The powerful Godolphin stable may have described the doping scandal that has engulfed them as a "dark day" in their illustrious history but the same could be said for the whole of racing.

The sport that thrives on its historical status as "The Sport of Kings" has made great play over the years about how integrity is crucial to a sport that derives the vast majority of its income for prize money on cash investments by ordinary punters.

Despite several race-fixing scandals, those punters and sponsors have stayed loyal to racing because they have largely believed that the sport was honest, with horses running on their merits.

But the revelation on Monday that 11 horses of one of Godolphin's trainers Mahmood Al Zarooni had tested positive for banned anabolic steroids has put a huge dent in that perception, even if such cases are rare.

Racing, though, has had its issues with doping over the years.

In Australia, pre-race testing was introduced in the 1970s when a Sydney-based gang was caught after they doped several horses to stop them from winning.

Western Australia had a spate of doping cases in the following decade when several horses were tested positive for the stimulant etorphine, sometimes referred to as "elephant juice".

Its use only came to light when one horse powered from last to first in a flash of the eye, all but refused to be pulled up and then dropped dead when it returned to the winner's enclosure.

The United States, too, has come in for criticism from European rivals for allowing horses to run on the diuretic furosemide, marketed as Lasix, which prevents them from bleeding, a common occurrence among horses when under stress.

European trainers taking horses to the United States have said the use of furosemide was an unfair advantage.

The use of the drug will be banned at the prestigious end of season Breeders' Cup this year, despite protests from US trainers.

"There's no doubt that Lasix improves a horse's performance," reigning English champion trainer John Gosden, who had a successful spell training in California, told The Guardian newspaper before the last edition of the race.

"One basic reason is that it reduces body weight (via fluid loss).
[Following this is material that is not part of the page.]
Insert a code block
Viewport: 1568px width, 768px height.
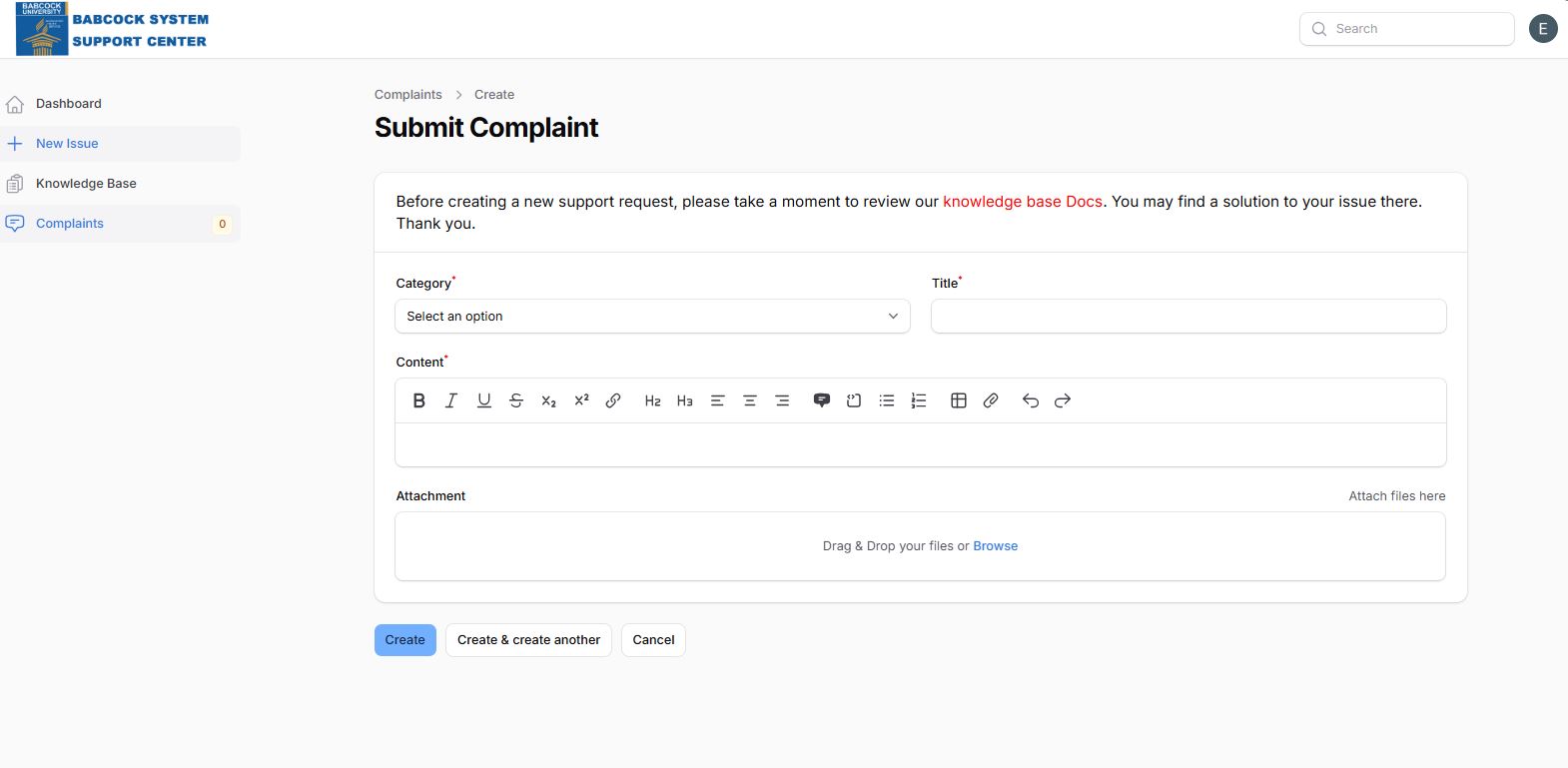pyautogui.click(x=854, y=400)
It also reduces pressure on the capillaries, so there's no doubt that as a drug, it helps horses to run faster.

"If you're having a so-called world championship, from that point of view you probably need to have it drug-free."
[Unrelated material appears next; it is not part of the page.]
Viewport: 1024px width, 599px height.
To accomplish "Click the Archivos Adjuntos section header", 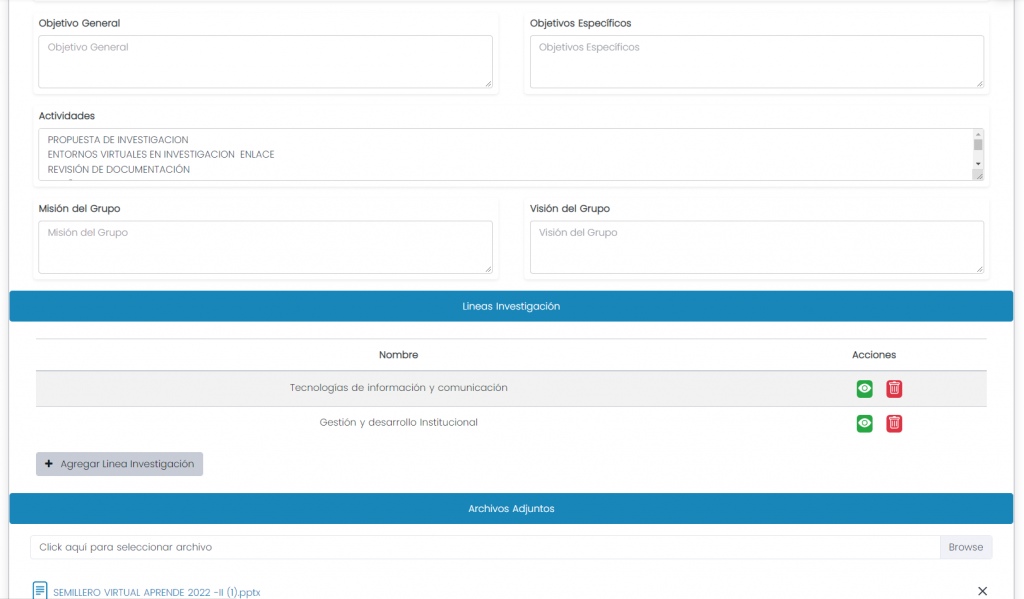I will tap(511, 508).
The irony of the Godolphin case is that the stable's supremo, Dubai ruler Sheikh Mohammed bin Rashid Al Maktoum fought hard for doping rules to be reviewed in the United States.
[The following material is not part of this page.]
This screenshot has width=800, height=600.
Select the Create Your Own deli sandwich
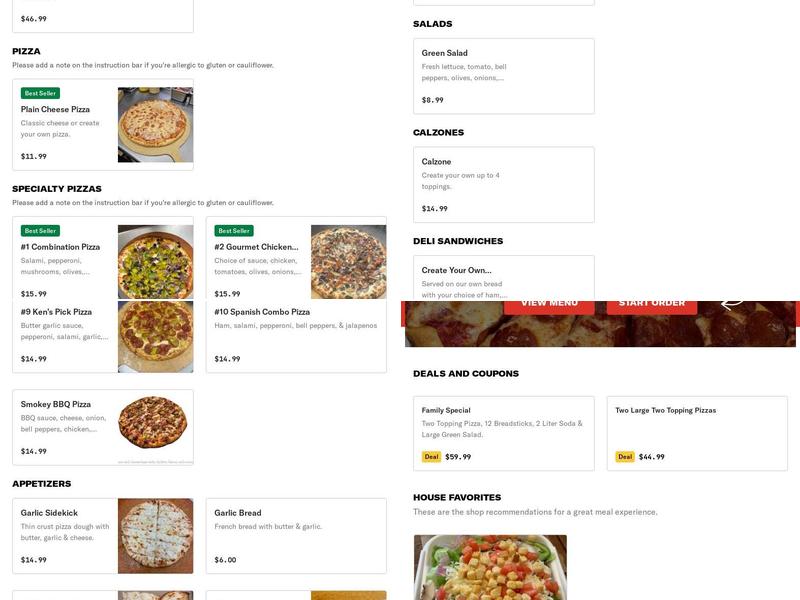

Now he finds Godolphin -- who have recorded over 2,000 winners in 14 countries including 200 Group One winners since his brainchild came to fruition in 1992 -- in the spotlight for different reasons.

The British Horseracing Authority (BHA) formally charged 37-year-old Al Zarooni on Wednesday, warning that he could be stripped of his training licence if found guilty at a disciplinary hearing on Thursday.

He has described his administration of the drug to the 11 horses -- and four others who were not tested -- as a "catastrophic error".

It will also dent the public perception of Godolphin's famous blue silks and Sheikh Mohammed, who once famously stayed in the stable with his superstar Dubai Millennium as he lay dying from colic.

"Sheikh Mohammed is an incredibly proud man, the horse to him is almost like family and this scandal will have hurt him very deeply," a racing manager for a leading owner told AFP under condition of anonymity.

"Racing is a huge part of his life. His (own maroon and white) silks and those of Godolphin racing abroad are like a statement about Dubai and its international status and prestige and this scandal will to him have shamed both him and his country but through no fault of his own.

"The stigma that will attach itself to those of his horses running in the future is unquantifiable and it will be interesting to see how the crowd reacts when his first winner returns to the enclosure."

National Trainers Federation chief executive Rupert Arnold said the Al Zarooni affair was not a reflection of the overall use of drugs in British racing.

"The Godolphin management, for whom Mr Al Zarooni trains, is a byword for the highest levels of professionalism, integrity and sportsmanship.

"We fully endorse the British Horseracing Authority's testing in training regime and all efforts to prevent the use of any prohibited substance to gain an unfair advantage.

"Without wanting to diminish the seriousness of this case, in some ways it is a positive message that the presence of these substances was detected so the sport is kept clean."